# The earth moved (again)



## Veronica (Apr 5, 2008)

Once again we have felt the earth move below us
I was minding my own business watching telly when my settee shook under me and Dennis in the other room watching footie also had his settee shake.
We are getting quite used to these tremors.


----------



## buster12 (Oct 9, 2012)

Anders felt it here in Pissouri as well - but the earth didn't move for me this time!! Must try harder......


----------



## Rema (Aug 12, 2012)

buster12 said:


> Anders felt it here in Pissouri as well - but the earth didn't move for me this time!! Must try harder......


David, no fun for you then! We felt it in Tsada


Magnitude	mb 5.9
Region	WESTERN TURKEY
Date time	2013-12-28 15:21:06.0 UTC
Location	36.02 N ; 31.32 E
Depth	64 km


----------



## MacManiac (Jan 25, 2012)

Whereas this is not the first time the earth has moved for us since we moved to Cyprus, this is the first time we have had a tremor. Argaka must/must not be the epicentre.


----------



## mdekkers (Jul 3, 2013)

Here in Kissonerga the whole house shook, and windows etc. rattled


----------



## PeteandSylv (Sep 24, 2008)

There have been 4 tremors recorded for the Cyprus region all around 3.0 on the Richter scale this afternoon. Western Turkey had a 5.9 prior to these.

Pete


----------



## mdekkers (Jul 3, 2013)

PeteandSylv said:


> There have been 4 tremors recorded for the Cyprus region all around 3.0 on the Richter scale this afternoon. Western Turkey had a 5.9 prior to these.
> 
> Pete


This is the one we felt, happened at the same time. 

Martijn :ranger:


----------



## Veronica (Apr 5, 2008)

Another earthquake tonight. This time inland, in the mountains.


----------



## Tanager (Mar 14, 2009)

It was scary and my first earthquake. We usually don't feel anything in Peyia but at this time we did. The door rattled and little Noel got so scared


----------



## Veronica (Apr 5, 2008)

This one seemed to last a bit longer than others and we even heard a rumble which we have never heard before. Probably because the last ones we felt the epicentres were out at sea but this one was inland. As far as I can judge it appears to have been in the general area of Stavros Tis Psokkas where the mouflon sanctuary is.


----------



## alan99 (May 24, 2011)

Chris felt the tremor and thought someone had moved the sofa she was sitting on. I missed it as I was having a nap after my exertions at the afternoon's bowling session!!!


----------



## Rema (Aug 12, 2012)

Veronica said:


> This one seemed to last a bit longer than others and we even heard a rumble which we have never heard before. Probably because the last ones we felt the epicentres were out at sea but this one was inland. As far as I can judge it appears to have been in the general area of Stavros Tis Psokkas where the mouflon sanctuary is.

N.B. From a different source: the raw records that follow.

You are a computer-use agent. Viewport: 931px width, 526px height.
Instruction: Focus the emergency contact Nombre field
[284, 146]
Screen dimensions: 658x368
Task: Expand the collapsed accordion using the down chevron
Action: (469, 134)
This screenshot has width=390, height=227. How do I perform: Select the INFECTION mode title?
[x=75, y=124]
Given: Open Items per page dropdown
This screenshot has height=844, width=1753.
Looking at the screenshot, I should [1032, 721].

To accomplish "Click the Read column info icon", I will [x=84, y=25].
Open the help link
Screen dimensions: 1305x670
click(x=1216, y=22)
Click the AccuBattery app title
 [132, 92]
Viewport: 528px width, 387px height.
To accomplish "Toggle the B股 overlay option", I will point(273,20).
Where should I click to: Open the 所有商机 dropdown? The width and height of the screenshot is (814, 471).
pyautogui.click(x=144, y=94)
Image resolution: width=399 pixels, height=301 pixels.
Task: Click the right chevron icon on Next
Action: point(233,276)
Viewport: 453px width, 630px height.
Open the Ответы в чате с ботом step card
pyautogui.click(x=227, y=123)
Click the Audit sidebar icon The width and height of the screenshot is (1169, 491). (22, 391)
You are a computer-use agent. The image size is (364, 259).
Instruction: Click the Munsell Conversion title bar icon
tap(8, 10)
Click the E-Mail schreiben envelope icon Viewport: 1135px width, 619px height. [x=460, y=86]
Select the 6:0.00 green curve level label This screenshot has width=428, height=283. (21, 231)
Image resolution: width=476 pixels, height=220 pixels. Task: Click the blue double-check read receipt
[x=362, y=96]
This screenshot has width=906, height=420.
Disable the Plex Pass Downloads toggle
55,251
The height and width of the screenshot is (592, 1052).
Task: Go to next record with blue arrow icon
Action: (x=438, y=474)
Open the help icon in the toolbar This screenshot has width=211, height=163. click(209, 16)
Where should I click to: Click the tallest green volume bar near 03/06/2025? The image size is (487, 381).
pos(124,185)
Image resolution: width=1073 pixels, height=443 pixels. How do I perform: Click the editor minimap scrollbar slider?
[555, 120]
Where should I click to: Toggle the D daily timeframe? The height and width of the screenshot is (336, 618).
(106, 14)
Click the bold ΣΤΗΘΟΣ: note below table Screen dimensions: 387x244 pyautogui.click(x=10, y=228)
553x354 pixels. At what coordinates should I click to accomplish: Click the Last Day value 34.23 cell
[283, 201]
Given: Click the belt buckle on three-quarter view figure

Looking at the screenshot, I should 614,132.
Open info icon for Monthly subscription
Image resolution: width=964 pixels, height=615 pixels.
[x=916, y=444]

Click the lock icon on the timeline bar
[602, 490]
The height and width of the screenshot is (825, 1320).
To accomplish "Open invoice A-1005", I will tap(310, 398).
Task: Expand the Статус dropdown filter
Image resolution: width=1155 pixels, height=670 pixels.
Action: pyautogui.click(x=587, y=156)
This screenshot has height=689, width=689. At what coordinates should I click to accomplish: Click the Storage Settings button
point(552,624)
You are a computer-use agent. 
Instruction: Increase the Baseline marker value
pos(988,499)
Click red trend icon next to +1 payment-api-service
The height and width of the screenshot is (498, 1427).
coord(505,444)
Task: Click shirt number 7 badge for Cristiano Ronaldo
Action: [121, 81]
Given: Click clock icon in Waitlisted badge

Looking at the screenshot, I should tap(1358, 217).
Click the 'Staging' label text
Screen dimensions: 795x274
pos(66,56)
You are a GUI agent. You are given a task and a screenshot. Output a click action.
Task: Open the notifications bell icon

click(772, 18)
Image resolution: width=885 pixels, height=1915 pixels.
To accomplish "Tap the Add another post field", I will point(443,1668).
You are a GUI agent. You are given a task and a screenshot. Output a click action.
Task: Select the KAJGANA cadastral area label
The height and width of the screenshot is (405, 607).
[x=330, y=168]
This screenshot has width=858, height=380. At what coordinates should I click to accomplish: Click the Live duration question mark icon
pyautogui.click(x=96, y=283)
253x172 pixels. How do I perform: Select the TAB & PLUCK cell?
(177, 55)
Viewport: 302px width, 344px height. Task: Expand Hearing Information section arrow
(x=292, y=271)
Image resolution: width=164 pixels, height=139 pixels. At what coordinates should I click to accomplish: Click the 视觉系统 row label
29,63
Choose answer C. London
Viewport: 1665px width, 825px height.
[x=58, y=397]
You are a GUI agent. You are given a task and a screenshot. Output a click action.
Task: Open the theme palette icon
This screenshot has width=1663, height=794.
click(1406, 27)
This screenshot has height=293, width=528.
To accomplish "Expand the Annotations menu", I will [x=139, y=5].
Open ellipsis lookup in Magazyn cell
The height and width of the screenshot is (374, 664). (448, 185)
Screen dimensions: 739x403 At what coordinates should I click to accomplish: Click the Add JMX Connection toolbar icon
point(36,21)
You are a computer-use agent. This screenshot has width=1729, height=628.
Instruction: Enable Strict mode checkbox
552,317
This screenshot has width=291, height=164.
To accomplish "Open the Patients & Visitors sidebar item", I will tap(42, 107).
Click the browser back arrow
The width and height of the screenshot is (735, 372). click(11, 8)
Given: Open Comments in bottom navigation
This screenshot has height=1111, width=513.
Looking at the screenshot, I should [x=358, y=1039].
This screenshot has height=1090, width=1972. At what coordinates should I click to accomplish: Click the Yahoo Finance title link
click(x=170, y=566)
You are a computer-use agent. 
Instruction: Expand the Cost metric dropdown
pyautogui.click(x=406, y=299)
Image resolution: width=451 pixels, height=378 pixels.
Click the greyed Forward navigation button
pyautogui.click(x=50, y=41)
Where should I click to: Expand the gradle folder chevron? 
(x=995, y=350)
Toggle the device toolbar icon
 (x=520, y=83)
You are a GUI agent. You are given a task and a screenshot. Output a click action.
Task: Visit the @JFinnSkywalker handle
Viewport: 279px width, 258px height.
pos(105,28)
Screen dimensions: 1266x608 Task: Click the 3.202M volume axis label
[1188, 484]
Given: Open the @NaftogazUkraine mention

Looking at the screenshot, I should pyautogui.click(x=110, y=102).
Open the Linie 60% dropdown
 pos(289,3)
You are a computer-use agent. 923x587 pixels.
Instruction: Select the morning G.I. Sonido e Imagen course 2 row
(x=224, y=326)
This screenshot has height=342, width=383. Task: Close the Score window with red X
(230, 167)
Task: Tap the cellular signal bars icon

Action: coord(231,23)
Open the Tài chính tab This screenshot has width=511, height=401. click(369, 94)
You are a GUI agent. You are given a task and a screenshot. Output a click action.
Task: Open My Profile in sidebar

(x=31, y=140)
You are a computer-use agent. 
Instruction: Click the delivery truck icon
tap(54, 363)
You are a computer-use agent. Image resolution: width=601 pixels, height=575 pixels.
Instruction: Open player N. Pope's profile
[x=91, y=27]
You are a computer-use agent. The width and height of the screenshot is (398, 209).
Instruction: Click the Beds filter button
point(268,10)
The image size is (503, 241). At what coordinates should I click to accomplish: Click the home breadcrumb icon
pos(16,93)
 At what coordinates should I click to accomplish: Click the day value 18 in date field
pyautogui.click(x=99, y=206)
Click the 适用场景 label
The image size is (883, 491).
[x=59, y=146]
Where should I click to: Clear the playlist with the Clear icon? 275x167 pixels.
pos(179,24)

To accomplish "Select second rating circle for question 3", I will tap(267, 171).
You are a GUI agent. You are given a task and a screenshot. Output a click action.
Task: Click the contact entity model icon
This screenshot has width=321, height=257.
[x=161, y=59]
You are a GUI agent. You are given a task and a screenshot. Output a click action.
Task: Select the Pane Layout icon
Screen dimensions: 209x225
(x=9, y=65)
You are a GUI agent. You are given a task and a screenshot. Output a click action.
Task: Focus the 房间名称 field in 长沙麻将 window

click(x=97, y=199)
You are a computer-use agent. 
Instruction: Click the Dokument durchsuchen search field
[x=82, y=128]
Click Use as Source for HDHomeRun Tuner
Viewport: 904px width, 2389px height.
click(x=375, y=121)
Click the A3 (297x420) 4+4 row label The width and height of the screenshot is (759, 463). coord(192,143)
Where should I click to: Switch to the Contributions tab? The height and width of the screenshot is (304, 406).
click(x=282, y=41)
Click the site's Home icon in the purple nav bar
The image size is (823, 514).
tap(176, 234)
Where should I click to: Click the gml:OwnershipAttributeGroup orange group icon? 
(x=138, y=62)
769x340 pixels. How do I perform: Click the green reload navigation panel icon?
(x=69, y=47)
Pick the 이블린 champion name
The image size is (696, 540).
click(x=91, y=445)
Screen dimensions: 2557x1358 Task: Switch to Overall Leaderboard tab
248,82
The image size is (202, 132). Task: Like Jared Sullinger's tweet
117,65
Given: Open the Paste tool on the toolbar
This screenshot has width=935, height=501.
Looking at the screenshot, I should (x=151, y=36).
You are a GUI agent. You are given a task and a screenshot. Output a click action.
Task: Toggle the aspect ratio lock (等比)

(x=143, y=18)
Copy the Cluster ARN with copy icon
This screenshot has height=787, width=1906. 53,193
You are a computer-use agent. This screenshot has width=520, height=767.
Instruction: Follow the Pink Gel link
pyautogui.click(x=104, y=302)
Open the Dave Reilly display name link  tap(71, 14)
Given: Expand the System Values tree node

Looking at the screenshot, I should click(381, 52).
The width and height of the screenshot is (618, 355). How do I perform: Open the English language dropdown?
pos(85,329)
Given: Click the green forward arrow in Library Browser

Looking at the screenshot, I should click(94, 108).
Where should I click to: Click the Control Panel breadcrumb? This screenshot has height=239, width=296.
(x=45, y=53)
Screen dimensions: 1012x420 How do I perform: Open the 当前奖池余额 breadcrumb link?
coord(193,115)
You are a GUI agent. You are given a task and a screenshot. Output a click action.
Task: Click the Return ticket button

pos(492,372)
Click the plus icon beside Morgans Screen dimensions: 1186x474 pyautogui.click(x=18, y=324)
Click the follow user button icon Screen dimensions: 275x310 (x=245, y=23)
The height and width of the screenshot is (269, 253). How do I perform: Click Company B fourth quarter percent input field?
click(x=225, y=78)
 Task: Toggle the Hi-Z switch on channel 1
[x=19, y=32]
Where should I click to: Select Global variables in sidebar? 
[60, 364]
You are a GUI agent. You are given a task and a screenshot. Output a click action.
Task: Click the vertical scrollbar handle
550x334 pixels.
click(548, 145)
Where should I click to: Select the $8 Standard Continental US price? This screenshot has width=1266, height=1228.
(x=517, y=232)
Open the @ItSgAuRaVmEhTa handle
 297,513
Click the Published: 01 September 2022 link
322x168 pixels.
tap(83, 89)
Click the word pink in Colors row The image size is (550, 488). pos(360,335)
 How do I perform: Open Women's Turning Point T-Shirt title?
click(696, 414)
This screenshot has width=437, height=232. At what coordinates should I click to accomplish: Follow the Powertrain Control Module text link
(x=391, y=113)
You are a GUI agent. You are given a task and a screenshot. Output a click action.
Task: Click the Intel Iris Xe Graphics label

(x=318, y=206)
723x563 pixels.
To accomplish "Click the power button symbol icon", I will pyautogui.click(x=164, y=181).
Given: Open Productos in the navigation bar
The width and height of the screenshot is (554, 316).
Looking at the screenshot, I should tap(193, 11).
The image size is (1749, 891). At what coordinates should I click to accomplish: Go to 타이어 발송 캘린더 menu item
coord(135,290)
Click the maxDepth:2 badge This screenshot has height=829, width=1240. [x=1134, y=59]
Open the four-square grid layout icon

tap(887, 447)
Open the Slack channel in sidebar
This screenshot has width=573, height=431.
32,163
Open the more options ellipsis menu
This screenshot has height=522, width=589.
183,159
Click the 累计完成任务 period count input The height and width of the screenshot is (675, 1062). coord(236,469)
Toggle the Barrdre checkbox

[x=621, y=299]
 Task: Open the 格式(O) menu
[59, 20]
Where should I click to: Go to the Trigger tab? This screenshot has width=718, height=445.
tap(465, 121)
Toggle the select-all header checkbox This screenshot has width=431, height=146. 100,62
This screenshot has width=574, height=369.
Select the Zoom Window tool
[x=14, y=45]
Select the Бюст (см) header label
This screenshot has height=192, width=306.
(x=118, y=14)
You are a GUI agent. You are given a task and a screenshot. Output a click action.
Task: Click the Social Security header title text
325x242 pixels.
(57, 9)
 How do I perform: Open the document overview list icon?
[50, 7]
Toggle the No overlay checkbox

According to the European-Mediteranian Seismological Centre there was another earthquake this morning at 08:21. It was only a magnitude of 2.7 but it was 29Km from Paphos.

There are seemingly hundreds of earthquakes around the world on any one day, so far today there have been 47, but recently there seems to be a high proportion centred on Greece.


----------



## Veronica (Apr 5, 2008)

According to Rock fm last nights epicentre was Kannaviou: I wonder how much oif a shock itwas for Pete and Sylvi


----------



## Pam n Dave (Jun 11, 2007)

Veronica said:


> According to Rock fm last nights epicentre was Kannaviou: I wonder how much oif a shock itwas for Pete and Sylvi


Maybe they caused it.


----------



## PeteandSylv (Sep 24, 2008)

Pam n Dave said:


> Maybe they caused it.


Not guilty! But not for lack of dreaming !!!

The coordinates of the epicentre are in an area just up the road to us next to Asprogia. We have our kids & partners over at the moment and they all were excited to feel and hear it, a picture also fell from a shelf.

Pete


----------